Recently I had the displeasure of dealing with a business owner with such arrogance and impatience I struggle to understand just how her company isn’t broke.
It was the sight of the company website which initially prompted me to call this organisation for a chat about their website and general advertising techniques in the contemporary age.
After about 15 minutes I politely left as her voice died off in the distance. It was only the second time in my career I ever bailed out of a meeting.
Within her impatient rant, she sprouted the 5 things I never want to hear in a marketing context from any business:
- Our product/service is used everywhere
- There is no time to do all this
- New blogging ideas don’t last forever
- This isn’t a real advertising technique
- It will overwork our sales force
This is my response to those prompts.
1. Our product/service is used everywhere
Even if your product or service is used on a widespread basis, it is careless to generalise and sit on your laurels in the digital age. Why? Because somewhere in the world another company in your industry space will fly past you with a clever digital marketing platform that you may not recover from it.
Always remember, regardless if you have 100 clients or a billion clients, each fits into a specific buyer persona - or in simple terms, characteristic bracket – but if you don’t make an effort to characterise them you are not moving your business into the modern age and will find it harder to generate leads. The longer you wait to set up this platform the harder you will feel it in the next few years compared to those that have made the effort.
By the way, after her rant on how they are everywhere she then went on to say her market is ‘niche’. Go figure.
2. There is no time to do all this
There is no time for you to grab a toolbox and do a service on each of your company cars, but the cars still end up serviced. This person, who has a near-dysfunctional website with six broken links on the home page alone, can’t see the clarity in outsourcing a function so important that not only will it provide lead generation, more clients and better clients, it will actually see her website fixed along the way.

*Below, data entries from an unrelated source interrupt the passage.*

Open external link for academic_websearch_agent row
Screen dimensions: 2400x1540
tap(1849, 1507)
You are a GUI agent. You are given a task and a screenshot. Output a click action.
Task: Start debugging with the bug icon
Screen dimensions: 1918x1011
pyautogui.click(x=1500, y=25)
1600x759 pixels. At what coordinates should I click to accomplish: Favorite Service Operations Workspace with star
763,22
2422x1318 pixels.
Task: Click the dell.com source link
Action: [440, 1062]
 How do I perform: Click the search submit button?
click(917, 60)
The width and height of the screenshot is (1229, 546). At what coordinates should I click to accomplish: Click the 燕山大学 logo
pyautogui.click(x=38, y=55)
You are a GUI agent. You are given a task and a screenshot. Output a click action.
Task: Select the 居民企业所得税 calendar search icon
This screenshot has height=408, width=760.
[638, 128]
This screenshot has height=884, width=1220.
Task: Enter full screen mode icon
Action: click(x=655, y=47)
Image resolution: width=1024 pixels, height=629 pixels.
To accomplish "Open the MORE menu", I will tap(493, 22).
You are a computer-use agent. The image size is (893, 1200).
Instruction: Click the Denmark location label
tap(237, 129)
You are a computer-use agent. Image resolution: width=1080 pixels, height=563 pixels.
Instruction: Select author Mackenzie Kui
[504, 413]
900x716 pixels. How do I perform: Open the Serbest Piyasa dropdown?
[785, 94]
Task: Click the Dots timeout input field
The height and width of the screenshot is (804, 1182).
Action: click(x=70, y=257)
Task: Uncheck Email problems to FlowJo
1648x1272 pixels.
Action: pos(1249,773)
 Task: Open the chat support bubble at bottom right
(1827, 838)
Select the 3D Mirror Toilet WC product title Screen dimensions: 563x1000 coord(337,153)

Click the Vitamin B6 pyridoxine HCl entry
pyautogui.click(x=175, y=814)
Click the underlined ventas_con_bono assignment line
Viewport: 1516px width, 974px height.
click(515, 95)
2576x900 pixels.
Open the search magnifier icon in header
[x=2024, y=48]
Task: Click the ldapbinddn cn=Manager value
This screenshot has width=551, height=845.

Make no mistake, without a good website that is continuously tweaked and maintained, you may as well forget about marketing well from here on.
In her situation, the irony is that once you land on the home page not only is it near impossible to work out what her company does (and it is a division of a multinational), to actually find out the next logical action is to contact them but the contact button is a broken link. Go figure.
3. New blogging ideas don’t last forever
People say that about songs and music, and new tunes pop up each day and plagiarism cases are rather infrequent.
Blogging and other forms of content is the new mainstay of getting more clients and better clients, but in truth it isn’t as easy as it sounds. It is the craft providing collateral to feed into the Google searches of potential clients, so talk to someone specialised in this area. Not just proven writers but those who understand the technology that makes it work in the digital space.
We all think we can write, but we aren’t talking love letters to your primary school sweetheart. This is business and investment, so don’t feel ashamed if you need advice or an outsourced service.
Remember, we all sing pretty well in the shower but most of us would empty a room quick smart in a karaoke contest
If you don’t respect the power and influence of Google and other search engines by now then you never will.
4. This isn’t a real advertising technique
When I heard this I could have exploded.
Content is now pretty much everything in marketing, advertising and lead generation. Sure, there are other forms of collateral be it graphic, video or design, but the one that leaves a legacy is the content your company has on the web. It’s a form of online real estate and it’s all yours and when people land on those skilfully prepared pages with their strong messages and information value, you have a captive audience.
There are of course many interpretations of what online content – particularly blogs – is really worth; in my opinion it is not a case of someone reading about you, they are actually reading you!
5. It will overwork our sales force
On the contrary, your sales force will have more time to actually sell. One of the main benefits of blogging and other forms of content is that given enough time it will exponentially increase its lead generation power.
The ultimate goal is to eliminate cold calling altogether. A salesforce will tell you it hates cold calling above all other duties.
You have probably heard this before in passing, but maybe never had anybody offer a little more reasoning and qualification on this matter.